← Back to context

Comment by samrus

2 days ago

Trying to follow invalid/impossible prompts by producing an invalid/impossible result and pretending its all good is a regression. I would expect a confident coder to point out the prompt/instruction was invalid. This test is valid, it highlights sycophantism

I know “sycophantism” is a term of art in AI, and I’m sure it has diverged a bit from the English definition, but I still thought it had to do with flattering the user?
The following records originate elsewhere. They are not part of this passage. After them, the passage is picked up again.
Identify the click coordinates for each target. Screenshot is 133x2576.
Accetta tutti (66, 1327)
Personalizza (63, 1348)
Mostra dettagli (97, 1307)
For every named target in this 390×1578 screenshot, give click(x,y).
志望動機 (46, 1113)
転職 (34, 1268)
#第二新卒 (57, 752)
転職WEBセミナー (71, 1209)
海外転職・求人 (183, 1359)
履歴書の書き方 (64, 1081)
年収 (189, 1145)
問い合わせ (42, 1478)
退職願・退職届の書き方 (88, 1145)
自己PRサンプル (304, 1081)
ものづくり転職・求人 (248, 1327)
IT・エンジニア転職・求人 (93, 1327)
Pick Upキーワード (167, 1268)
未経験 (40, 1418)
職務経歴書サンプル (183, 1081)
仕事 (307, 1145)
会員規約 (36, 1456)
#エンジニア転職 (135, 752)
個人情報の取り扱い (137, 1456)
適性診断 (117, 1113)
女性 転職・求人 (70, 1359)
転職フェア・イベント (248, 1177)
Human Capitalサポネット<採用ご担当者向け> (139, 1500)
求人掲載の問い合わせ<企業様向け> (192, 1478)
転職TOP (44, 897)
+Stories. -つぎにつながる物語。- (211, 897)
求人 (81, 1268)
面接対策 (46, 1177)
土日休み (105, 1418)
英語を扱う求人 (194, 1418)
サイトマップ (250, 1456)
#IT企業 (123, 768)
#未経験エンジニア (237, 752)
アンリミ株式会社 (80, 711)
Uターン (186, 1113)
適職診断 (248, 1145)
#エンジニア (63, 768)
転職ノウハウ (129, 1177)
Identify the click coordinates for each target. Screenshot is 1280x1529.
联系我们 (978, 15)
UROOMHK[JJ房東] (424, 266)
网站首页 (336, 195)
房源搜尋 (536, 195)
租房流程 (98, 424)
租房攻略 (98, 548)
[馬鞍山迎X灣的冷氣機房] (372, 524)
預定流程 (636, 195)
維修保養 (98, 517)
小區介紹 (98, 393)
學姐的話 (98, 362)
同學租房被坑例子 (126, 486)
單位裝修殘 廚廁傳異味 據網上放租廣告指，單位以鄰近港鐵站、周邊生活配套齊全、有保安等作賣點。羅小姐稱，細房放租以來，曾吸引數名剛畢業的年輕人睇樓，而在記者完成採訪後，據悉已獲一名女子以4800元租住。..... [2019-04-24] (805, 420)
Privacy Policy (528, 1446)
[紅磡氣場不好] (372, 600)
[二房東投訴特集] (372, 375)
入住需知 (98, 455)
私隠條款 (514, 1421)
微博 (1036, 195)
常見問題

In this case the desired response is defiance of the prompt, not rudeness to the user. The test is looking for helpful misalignment.

  • > I still thought it had to do with flattering the user?

    Assuming the user to be correct, and ignoring contradictory evidence to come up with a rationalization that favours the user's point of view, can be considered a kind of flattery.

    • But we could use this plausible, but jumping through hoops definition of sycophancy… or we could just use a straightforward understanding of alignment, I mean, the newer bots are just sticking closer to the user request.

  • I believe the LLM is being sycophantic here because its trying to follow a prompt even rhough the basis of the prompt is wrong. Emporers new clothes kind of thing

  • I'm inclined to view it less as a desire to please humans, and more like a "the show must go on" bias in the mad libs machine.

    A kind of improvisational "yes and" that emerges from training, which seems sycophantic because that's one of the most common ways to say it.